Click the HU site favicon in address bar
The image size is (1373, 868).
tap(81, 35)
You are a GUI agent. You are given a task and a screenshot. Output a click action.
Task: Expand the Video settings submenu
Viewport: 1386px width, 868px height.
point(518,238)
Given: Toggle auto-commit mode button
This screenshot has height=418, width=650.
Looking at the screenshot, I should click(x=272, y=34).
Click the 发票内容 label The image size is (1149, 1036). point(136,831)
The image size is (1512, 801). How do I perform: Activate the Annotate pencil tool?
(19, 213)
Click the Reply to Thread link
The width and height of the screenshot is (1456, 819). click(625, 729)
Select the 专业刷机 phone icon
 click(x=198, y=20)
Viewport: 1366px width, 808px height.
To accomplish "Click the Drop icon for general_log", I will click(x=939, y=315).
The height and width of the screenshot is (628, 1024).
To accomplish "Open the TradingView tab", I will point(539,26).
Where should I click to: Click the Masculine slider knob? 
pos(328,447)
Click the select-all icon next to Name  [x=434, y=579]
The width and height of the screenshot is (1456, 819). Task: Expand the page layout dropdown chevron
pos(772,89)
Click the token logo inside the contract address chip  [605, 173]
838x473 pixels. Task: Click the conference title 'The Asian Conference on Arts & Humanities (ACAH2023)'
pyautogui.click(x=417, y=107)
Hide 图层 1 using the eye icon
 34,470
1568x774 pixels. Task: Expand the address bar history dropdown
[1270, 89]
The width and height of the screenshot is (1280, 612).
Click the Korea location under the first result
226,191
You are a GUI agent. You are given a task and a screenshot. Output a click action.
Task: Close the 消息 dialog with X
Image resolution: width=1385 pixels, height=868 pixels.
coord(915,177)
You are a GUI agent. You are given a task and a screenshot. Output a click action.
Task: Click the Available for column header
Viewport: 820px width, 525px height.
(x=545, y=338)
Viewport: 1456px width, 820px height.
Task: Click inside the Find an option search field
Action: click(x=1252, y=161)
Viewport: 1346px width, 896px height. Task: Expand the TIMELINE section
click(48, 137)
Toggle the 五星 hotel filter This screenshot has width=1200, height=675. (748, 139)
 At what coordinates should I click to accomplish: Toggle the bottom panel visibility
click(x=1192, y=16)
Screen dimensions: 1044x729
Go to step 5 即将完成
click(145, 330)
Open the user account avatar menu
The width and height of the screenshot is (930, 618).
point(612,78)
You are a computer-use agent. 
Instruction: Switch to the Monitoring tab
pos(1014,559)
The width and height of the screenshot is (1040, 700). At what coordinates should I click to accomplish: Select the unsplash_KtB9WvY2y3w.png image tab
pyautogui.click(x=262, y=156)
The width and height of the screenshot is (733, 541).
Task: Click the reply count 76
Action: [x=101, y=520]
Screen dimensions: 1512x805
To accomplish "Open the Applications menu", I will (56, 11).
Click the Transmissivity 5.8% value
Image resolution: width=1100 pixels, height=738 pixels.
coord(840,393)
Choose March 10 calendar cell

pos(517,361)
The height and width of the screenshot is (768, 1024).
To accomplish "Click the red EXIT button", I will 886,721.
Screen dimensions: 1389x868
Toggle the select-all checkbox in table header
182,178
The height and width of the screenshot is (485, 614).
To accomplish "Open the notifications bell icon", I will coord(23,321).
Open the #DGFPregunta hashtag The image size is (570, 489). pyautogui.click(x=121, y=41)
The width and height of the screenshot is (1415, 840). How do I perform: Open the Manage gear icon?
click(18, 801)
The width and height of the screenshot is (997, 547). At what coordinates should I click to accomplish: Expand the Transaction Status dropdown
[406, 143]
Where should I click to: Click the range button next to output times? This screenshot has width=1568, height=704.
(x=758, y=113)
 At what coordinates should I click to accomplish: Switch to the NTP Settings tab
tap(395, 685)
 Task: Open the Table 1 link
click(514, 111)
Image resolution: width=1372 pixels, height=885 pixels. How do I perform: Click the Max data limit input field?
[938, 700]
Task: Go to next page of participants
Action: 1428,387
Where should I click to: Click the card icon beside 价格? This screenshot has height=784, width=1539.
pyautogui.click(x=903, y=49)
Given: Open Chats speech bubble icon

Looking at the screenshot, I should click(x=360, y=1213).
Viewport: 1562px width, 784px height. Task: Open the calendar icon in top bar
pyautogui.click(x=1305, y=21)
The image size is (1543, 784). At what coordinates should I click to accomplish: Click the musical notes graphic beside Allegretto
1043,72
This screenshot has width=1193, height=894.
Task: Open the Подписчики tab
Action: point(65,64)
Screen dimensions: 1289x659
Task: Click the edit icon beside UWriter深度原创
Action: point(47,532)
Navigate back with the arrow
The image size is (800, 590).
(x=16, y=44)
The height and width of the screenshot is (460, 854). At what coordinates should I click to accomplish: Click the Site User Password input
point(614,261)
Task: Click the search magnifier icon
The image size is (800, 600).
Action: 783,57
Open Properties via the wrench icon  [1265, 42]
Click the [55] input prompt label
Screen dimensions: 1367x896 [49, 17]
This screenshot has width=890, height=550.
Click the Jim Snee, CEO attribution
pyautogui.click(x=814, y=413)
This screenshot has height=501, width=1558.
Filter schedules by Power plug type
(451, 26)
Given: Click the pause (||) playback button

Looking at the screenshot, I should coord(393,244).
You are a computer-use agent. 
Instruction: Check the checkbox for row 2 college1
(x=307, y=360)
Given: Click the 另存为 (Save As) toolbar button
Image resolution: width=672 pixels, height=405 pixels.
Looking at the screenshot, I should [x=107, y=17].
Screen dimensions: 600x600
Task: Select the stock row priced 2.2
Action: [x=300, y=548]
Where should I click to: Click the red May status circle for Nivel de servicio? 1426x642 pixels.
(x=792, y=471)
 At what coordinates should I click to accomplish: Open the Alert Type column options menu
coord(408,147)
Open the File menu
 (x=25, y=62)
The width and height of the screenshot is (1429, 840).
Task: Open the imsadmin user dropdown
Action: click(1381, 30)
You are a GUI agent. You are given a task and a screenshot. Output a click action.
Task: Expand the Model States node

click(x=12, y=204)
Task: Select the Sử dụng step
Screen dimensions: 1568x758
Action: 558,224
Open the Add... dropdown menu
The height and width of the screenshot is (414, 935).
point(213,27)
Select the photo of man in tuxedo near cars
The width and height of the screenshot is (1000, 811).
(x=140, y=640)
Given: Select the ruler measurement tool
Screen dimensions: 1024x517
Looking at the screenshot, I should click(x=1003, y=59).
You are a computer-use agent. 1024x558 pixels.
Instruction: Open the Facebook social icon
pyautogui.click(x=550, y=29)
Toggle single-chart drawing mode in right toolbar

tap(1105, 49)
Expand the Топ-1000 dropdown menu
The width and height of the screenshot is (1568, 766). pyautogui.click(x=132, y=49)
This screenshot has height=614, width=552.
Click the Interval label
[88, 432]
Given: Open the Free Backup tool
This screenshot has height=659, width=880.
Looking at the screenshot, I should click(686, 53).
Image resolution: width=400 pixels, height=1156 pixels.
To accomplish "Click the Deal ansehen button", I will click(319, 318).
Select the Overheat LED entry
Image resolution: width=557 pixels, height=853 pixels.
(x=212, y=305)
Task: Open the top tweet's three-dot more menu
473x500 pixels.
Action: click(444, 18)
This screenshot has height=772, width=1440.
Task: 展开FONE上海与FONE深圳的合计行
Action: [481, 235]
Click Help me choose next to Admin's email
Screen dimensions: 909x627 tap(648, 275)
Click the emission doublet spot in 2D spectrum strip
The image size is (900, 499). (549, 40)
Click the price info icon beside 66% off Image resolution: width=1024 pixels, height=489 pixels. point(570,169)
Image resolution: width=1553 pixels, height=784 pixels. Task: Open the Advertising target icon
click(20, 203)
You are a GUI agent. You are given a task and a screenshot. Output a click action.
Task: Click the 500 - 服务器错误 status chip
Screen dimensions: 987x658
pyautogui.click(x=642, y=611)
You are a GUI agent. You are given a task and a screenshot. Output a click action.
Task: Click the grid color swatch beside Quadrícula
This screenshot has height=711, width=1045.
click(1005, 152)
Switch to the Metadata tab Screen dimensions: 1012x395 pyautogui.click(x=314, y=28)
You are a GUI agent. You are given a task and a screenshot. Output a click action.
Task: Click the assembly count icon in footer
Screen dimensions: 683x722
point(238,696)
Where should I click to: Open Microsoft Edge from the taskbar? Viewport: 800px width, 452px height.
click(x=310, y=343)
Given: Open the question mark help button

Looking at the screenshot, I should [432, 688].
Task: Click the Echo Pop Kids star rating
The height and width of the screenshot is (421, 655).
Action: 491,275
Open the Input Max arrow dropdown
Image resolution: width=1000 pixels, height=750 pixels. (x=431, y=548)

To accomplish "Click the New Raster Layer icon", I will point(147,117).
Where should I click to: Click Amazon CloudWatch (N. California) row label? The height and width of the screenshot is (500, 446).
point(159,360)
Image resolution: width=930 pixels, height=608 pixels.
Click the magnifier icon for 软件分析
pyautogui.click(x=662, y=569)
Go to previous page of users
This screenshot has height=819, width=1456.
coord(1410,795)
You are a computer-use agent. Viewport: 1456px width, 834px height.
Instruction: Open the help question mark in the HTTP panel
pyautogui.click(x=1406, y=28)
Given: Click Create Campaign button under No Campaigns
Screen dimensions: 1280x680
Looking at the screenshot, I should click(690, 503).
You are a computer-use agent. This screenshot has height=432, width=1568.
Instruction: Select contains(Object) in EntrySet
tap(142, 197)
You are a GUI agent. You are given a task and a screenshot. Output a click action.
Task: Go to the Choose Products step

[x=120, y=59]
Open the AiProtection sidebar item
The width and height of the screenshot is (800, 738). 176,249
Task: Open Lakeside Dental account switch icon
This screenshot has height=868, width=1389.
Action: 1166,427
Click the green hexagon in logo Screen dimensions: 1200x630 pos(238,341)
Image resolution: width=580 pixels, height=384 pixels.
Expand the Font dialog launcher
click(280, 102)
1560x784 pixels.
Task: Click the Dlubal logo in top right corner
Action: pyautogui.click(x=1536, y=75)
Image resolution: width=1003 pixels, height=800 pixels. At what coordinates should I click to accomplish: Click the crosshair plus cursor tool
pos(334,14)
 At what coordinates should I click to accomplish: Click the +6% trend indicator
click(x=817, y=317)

Work to do: Arrange the material as a Markdown table with the columns Row and Line, numbering each row and leaving out blank lines. Include only the lines from the start of the material up to and including the line with "Action: click(x=1252, y=161)".

Exercise result:
| Row | Line |
|---|---|
| 1 | Click the HU site favicon in address bar |
| 2 | The image size is (1373, 868). |
| 3 | tap(81, 35) |
| 4 | You are a GUI agent. You are given a task and a screenshot. Output a click action. |
| 5 | Task: Expand the Video settings submenu |
| 6 | Viewport: 1386px width, 868px height. |
| 7 | point(518,238) |
| 8 | Given: Toggle auto-commit mode button |
| 9 | This screenshot has height=418, width=650. |
| 10 | Looking at the screenshot, I should click(x=272, y=34). |
| 11 | Click the 发票内容 label The image size is (1149, 1036). point(136,831) |
| 12 | The image size is (1512, 801). How do I perform: Activate the Annotate pencil tool? |
| 13 | (19, 213) |
| 14 | Click the Reply to Thread link |
| 15 | The width and height of the screenshot is (1456, 819). click(625, 729) |
| 16 | Select the 专业刷机 phone icon |
| 17 |  click(x=198, y=20) |
| 18 | Viewport: 1366px width, 808px height. |
| 19 | To accomplish "Click the Drop icon for general_log", I will click(x=939, y=315). |
| 20 | The height and width of the screenshot is (628, 1024). |
| 21 | To accomplish "Open the TradingView tab", I will point(539,26). |
| 22 | Where should I click to: Click the Masculine slider knob?  |
| 23 | pos(328,447) |
| 24 | Click the select-all icon next to Name  [x=434, y=579] |
| 25 | The width and height of the screenshot is (1456, 819). Task: Expand the page layout dropdown chevron |
| 26 | pos(772,89) |
| 27 | Click the token logo inside the contract address chip  [605, 173] |
| 28 | 838x473 pixels. Task: Click the conference title 'The Asian Conference on Arts & Humanities (ACAH2023)' |
| 29 | pyautogui.click(x=417, y=107) |
| 30 | Hide 图层 1 using the eye icon |
| 31 |  34,470 |
| 32 | 1568x774 pixels. Task: Expand the address bar history dropdown |
| 33 | [1270, 89] |
| 34 | The width and height of the screenshot is (1280, 612). |
| 35 | Click the Korea location under the first result |
| 36 | 226,191 |
| 37 | You are a GUI agent. You are given a task and a screenshot. Output a click action. |
| 38 | Task: Close the 消息 dialog with X |
| 39 | Image resolution: width=1385 pixels, height=868 pixels. |
| 40 | coord(915,177) |
| 41 | You are a GUI agent. You are given a task and a screenshot. Output a click action. |
| 42 | Task: Click the Available for column header |
| 43 | Viewport: 820px width, 525px height. |
| 44 | (x=545, y=338) |
| 45 | Viewport: 1456px width, 820px height. |
| 46 | Task: Click inside the Find an option search field |
| 47 | Action: click(x=1252, y=161) |